MeanFlow Transformers with Representation Autoencoders¶
Conference: CVPR 2026
Paper: CVF Open Access
Code: https://github.com/sony/mf-rae
Area: Diffusion Models / Few-step Generation
Keywords: MeanFlow, Representation Autoencoder, Flow Matching Distillation, Consistency Mid-training, Few-step Sampling
TL;DR¶
MeanFlow-RAE migrates the few-step generation model MeanFlow from the traditional SD-VAE latent space to the semantic latent space of a "Representation Autoencoder (RAE)". It utilizes Consistency Mid-training (CMT) for trajectory-aware initialization to stabilize gradient explosions, replaces training-from-scratch with Flow Matching Distillation (MFD), and substitutes JVP with finite differences. Ultimately, it achieves an ImageNet 256 single-step FID of 2.03 (vs. 3.43 for vanilla MF) while reducing sampling GFLOPS by 38% and total training costs by approximately 83%.
Background & Motivation¶
Background: Diffusion and flow matching models achieve exceptional generation quality but are notoriously slow because sampling requires solving Probability Flow Ordinary Differential Equations (PF-ODE), necessitating dozens or hundreds of network forward passes. Recent flow map models (represented by MeanFlow, i.e., MF) directly learn the solution mapping of PF-ODEs to compress "noise-to-data" into one or two steps, serving as a powerful route for few-step generation. In practice, MF is typically executed in latent space, leveraging pre-trained SD-VAEs to handle high-dimensional images.
Limitations of Prior Work: Even in latent space, MF training remains expensive and unstable—vanilla MF requires 600+ H100 GPU-days for ImageNet 256. It is also burdened by numerous hyperparameters: class-conditional generation depends on complex classifier-free guidance (CFG), involving two CFG scales and two trigger interval hyperparameters, all requiring grid searches. The Jacobian-Vector Product (JVP) in the MF loss increases computational overhead and brings instability; even supporting JVP in modern components like Flash Attention requires extra engineering. On the inference side, the SD-VAE decoder that converts latent vectors back to pixels is the main bottleneck—on ImageNet 256, SD-VAE decoding accounts for approximately 73% of total computation (310 GFLOPS vs. 114 GFLOPS for DiT).

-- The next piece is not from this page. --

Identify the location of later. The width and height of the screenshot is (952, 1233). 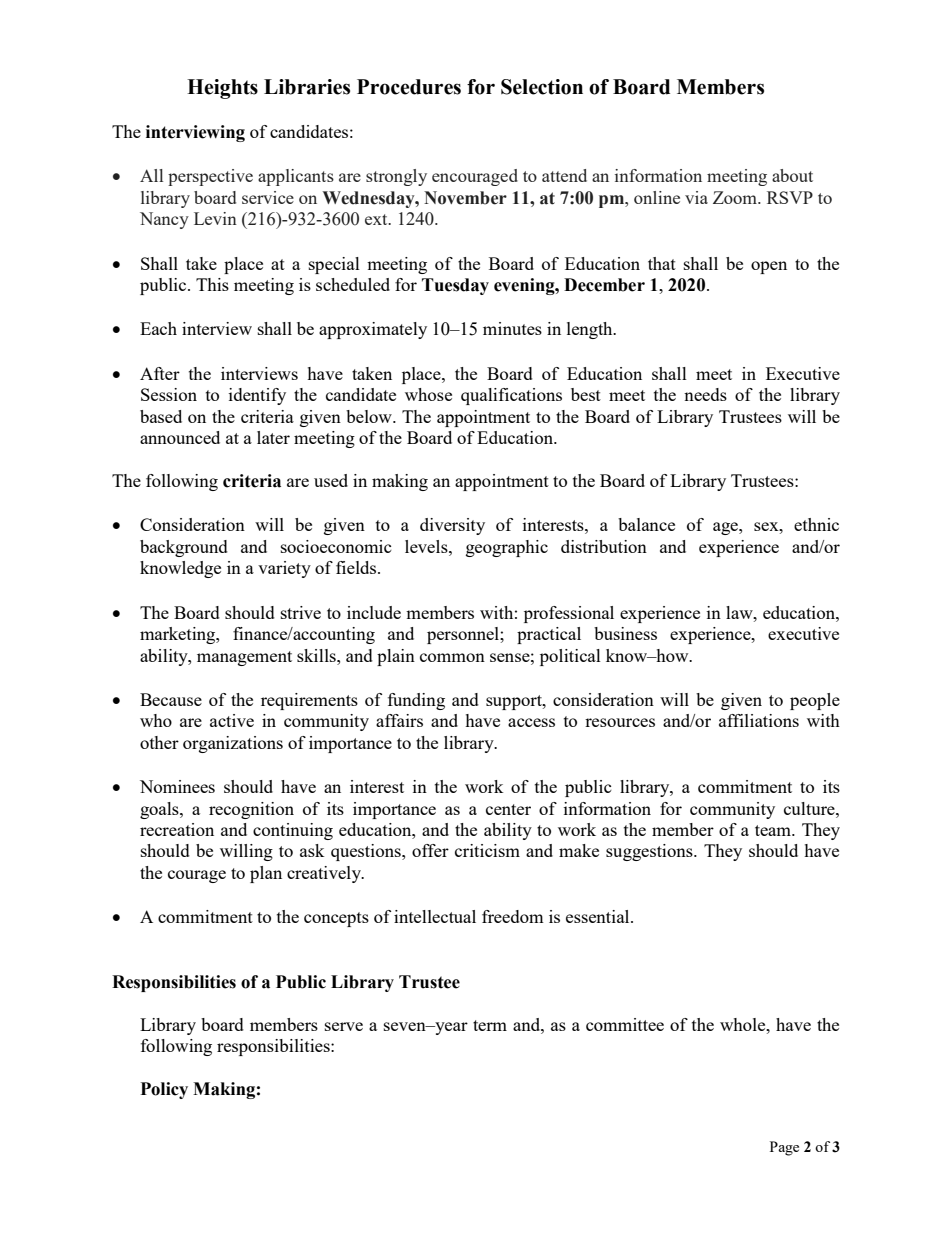
(273, 437).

Key Challenge: The bottleneck of few-step models has shifted from "iteration count" to "decoder overhead + training instability + hyperparameter complexity," while the aging SD-VAE latent space is both expensive and difficult to train. Recent RAEs use frozen pre-trained vision encoders (e.g., DINO) as tokenizers and train only a lightweight ViT decoder. Their decoders require only ~106 GFLOPS (nearly a 3x speedup over SD-VAE), and their semantic-rich high-dimensional latent space is naturally suited for few-step models—but directly moving MF into RAE latent space leads to immediate gradient explosion.

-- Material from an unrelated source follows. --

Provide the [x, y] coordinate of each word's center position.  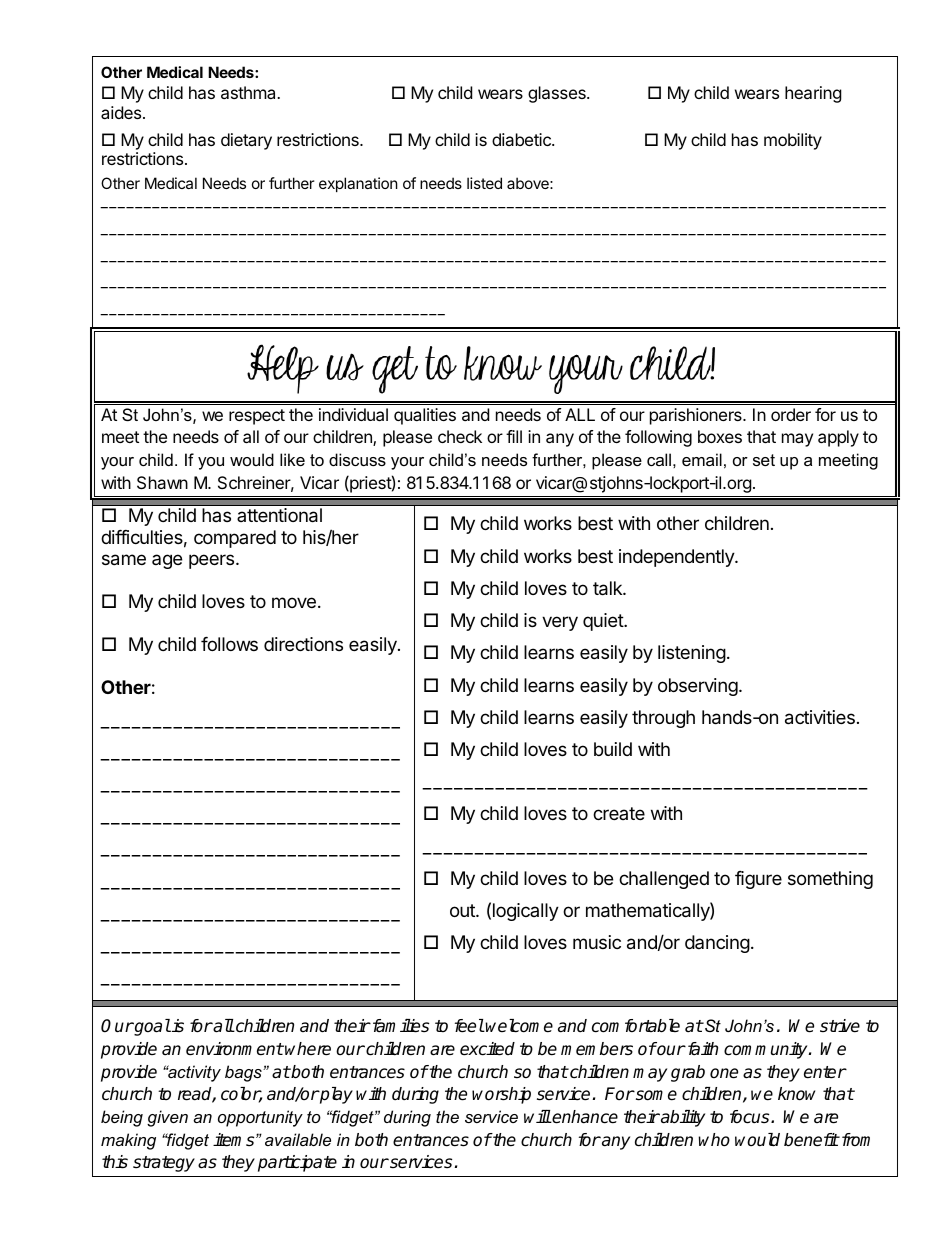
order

Goal: To train a stable, fast, and high-quality few-step MF in the RAE latent space, systematically decomposing each stage of MF training and providing improvements for each.
Key Insight: The authors decompose MF training into four orthogonal axes—better latent space, trajectory-aware initialization, choice of proxy velocity, and efficient computation of transport derivatives—and address each one.
Core Idea: Replace SD-VAE with the RAE semantic latent space + DiTDH architecture, use CMT initialization to block gradient explosion, substitute training-from-scratch MFT with MFD distillation, and replace JVP with finite differences, thereby eliminating guidance hyperparameters while simultaneously reducing costs and improving quality.
Method¶
Overall Architecture¶
MF-RAE decomposes the difficult task of "training a few-step generator in the RAE latent space" into a divide-and-conquer three-stage pipeline: first, pre-train a high-quality flow matching teacher in the RAE latent space; then, use CMT for trajectory-aware MF initialization (the teacher generates reference trajectories and serves as CMT's initial weights); finally, starting from CMT weights, train the MF using MFD with finite differences, followed by an optional piece of MFT to further reduce bias if necessary. Architecturally, the authors use the DiTDH backbone (DiT + wide-but-light DDT head) from RAE and add an embedding module for the time difference \(t-s\). By summing embeddings for class, current time \(t\), and time difference \(t-s\), the model explicitly encodes absolute time and time differences, which is key to learning accurate flow maps. Every stage in the chain prepares for the next: pre-training provides a good teacher, CMT provides a stable starting point, and MFD achieves fast convergence from this starting point.
%%{init: {'flowchart': {'rankSpacing': 24, 'nodeSpacing': 28, 'padding': 6, 'wrappingWidth': 400}}}%%
flowchart TD
A["Input Image → Frozen Vision Encoder (DINO)<br/>Get semantic high-dim latent representation z₀"] --> B["RAE Latent Space + DiTDH Architecture<br/>Lightweight decoder + time difference t−s embedding"]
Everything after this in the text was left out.